New York, January 9, 2026, 16:24 EST — After-hours
- Broadcom stock rose about 3.7% after the bell, helping lift chip shares and the broader market
- Mizuho raised its Broadcom price target to $480 from $450 and kept an Outperform rating
- Investors’ next tests include U.S. inflation data on Jan. 13 and Broadcom’s next earnings date later this quarter
Broadcom Inc. shares climbed about 3.7% on Friday and were last at $344.87 shortly after the close, after Mizuho raised its price target on the chip and software company to $480. (TipRanks)
The move helped push the S&P 500 to a record close, with chip stocks driving a broader rally that sent the PHLX semiconductor index to a record high. “Investors are getting granular and picking the winners and losers,” said Zachary Hill, head of portfolio management at Horizon Investments. (Reuters)
The fresh bid matters because Broadcom sits in the middle of the AI buildout — both in networking gear and in custom chips used in data centers. Mizuho expects AI capital spending by big U.S. tech firms to surge 32% in 2026 to about $540 billion, a backdrop it sees favoring names such as Broadcom and Nvidia. (MarketWatch)
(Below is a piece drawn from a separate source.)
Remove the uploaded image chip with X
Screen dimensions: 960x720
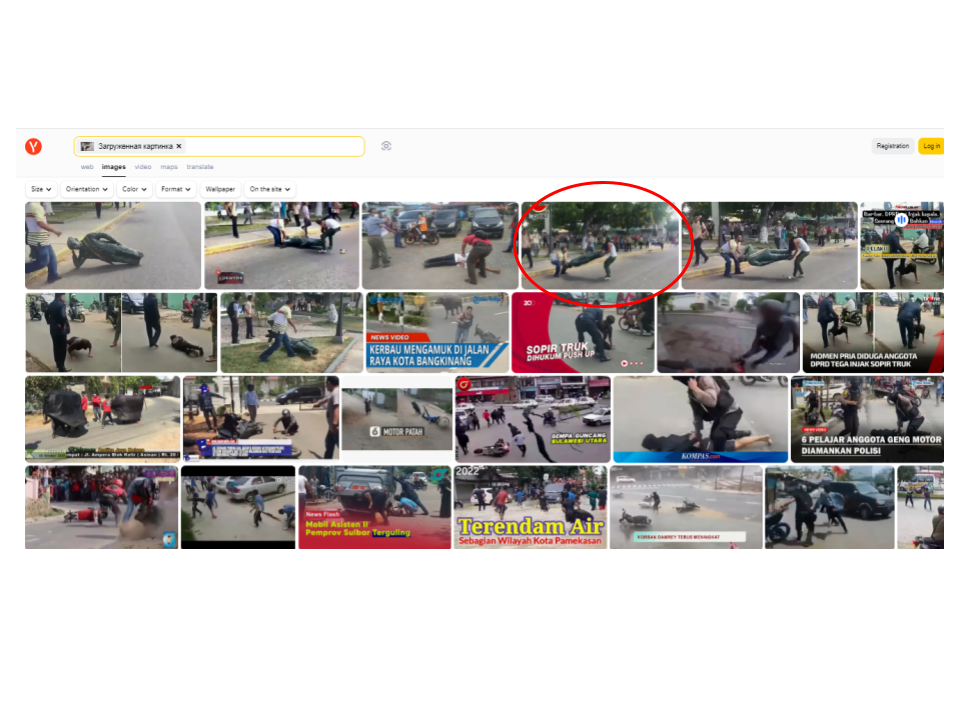pos(179,146)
Broadcom’s last outlook flagged the same tension investors keep coming back to: fast AI sales growth, but pressure on profitability as the mix shifts. The company forecast fiscal first-quarter revenue of $19.1 billion and said AI semiconductor revenue was expected to double to $8.2 billion, while gross margin — a key profitability gauge — was set to slip about 100 basis points due to the higher AI mix. (Quartr)
Macro helped too. U.S. payrolls rose by 50,000 in December and the unemployment rate dipped to 4.4%, data that left traders largely expecting the Federal Reserve to hold rates steady at its Jan. 27-28 meeting. “All roads lead to the unemployment rate,” said Olu Sonola, head of U.S. economic research at Fitch Ratings, though he warned the weak job-growth trend “can’t be brushed aside.” (Reuters)
Even after Friday’s bounce, the setup is still fragile. A wobble in cloud spending plans, another jump in bond yields or more evidence that lower-margin AI chips are crowding out the rest of the business could hit sentiment quickly.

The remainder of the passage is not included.